Professional Development School Network links:

Why PDS?

In the last two decades, renewal and reform have been the agenda for P-12 schools, and the major approach to implementation has been standards-based reform and restructuring at the P-12 level. While crucial, this unilateral P-12 approach is insufficient. Attention to teacher quality is equally critical. As a result, P-16 partnerships have been created to initiate and sustain the simultaneous renewal of P-12 and teacher education, and to provide for the continuous professional development of educators, from pre-service, through induction, and throughout their professional careers.

PDS Network History

The College of Education at Towson University launched its Professional Development School Network in 1994 with Owings Mills Elementary School (Baltimore County Public Schools), which had been reorganized as a teacher education magnet. Today, the PDS Network includes the College of Education's departments--Early Childhood Education, Elementary Education, Secondary Education, and Special Education--and collaborates with each public school system in the Baltimore metropolitan area and surrounding school systems ( Anne Arundel, Baltimore, Baltimore City, Carroll, Cecil, Charles, Harford, Howard, Montgomery, St. Mary's, and Counties). The PDS Network includes elementary, middle and high schools, as well as special education centers.

PDS Network Governance

For the Professional Development School initiative to realize its full potential, all stakeholders must participate in refining the collaborative and in managing its operations. To that end, institutions within the network are actively involved in guiding this initiative. To foster communication and collaboration among members of the Towson University PDS Network, collaborative governing bodies exist for each PDS to make decisions regarding activities and fiscal requests.

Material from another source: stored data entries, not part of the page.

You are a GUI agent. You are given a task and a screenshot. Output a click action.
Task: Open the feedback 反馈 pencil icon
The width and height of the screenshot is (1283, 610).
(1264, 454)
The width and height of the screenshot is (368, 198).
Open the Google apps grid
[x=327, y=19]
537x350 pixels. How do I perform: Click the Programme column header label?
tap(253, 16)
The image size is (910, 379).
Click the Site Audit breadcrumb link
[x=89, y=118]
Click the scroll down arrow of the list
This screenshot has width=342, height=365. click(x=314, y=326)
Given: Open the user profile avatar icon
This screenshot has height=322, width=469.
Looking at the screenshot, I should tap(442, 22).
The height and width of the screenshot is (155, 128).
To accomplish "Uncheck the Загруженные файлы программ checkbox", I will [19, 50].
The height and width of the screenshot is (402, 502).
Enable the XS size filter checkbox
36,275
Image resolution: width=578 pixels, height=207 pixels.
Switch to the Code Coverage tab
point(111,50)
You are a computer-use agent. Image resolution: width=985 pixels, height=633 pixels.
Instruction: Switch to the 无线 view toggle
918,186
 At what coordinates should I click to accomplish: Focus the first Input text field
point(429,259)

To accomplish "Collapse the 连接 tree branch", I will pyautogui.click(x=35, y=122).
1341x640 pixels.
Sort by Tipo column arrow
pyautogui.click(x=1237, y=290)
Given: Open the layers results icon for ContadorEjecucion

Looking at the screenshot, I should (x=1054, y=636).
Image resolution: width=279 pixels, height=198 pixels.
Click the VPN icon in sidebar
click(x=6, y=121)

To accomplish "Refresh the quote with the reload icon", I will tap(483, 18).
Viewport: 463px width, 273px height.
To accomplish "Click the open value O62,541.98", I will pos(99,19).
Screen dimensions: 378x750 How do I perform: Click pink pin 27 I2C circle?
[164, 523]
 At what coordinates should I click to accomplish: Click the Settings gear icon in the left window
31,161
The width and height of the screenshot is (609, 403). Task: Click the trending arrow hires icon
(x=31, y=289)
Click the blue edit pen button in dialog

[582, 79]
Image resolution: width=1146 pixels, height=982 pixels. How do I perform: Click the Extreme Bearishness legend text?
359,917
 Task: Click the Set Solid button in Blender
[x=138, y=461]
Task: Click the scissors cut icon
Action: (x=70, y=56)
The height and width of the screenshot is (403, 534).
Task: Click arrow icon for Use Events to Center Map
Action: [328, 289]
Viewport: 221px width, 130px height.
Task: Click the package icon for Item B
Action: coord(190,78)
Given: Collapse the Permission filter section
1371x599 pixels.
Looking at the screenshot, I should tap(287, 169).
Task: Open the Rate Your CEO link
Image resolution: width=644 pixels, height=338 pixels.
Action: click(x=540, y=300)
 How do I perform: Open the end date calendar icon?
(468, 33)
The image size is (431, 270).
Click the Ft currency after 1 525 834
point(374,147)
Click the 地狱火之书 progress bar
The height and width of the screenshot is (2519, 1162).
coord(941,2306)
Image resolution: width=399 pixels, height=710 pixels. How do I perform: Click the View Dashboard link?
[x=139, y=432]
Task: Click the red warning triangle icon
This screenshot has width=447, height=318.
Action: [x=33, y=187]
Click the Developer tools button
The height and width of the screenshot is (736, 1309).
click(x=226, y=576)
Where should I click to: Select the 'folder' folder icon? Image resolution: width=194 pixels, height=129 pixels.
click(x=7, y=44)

Additionally, representatives of the Towson network participate with representatives from other institutions throughout the Maryland Professional Development School Network and the state.

PDS Network Milestones

Towson University's PDS Network is viewed as a national and state leader in professional development schools. Some of the Network's accomplishments follow:

  • winner of NAPDS Spirit of Partnerships Award.

  • winner of AACTE Pomeroy Award for Outstanding Contributions to Teacher Preparation.

  • host of 2003 National PDS Conference, "Staying the Course: PDS, An Anchor for P-16 Reform."

  • host with MSDE of annual PDS Research conference.

  • winner of the 1998 Association of Teacher Educators Distinguished Program in Teacher Education

  • selected as a pilot site for NCATE's PDS standards Field Test Project

  • host of Maryland's 1998 National PDS Conference, "Charting a New Course"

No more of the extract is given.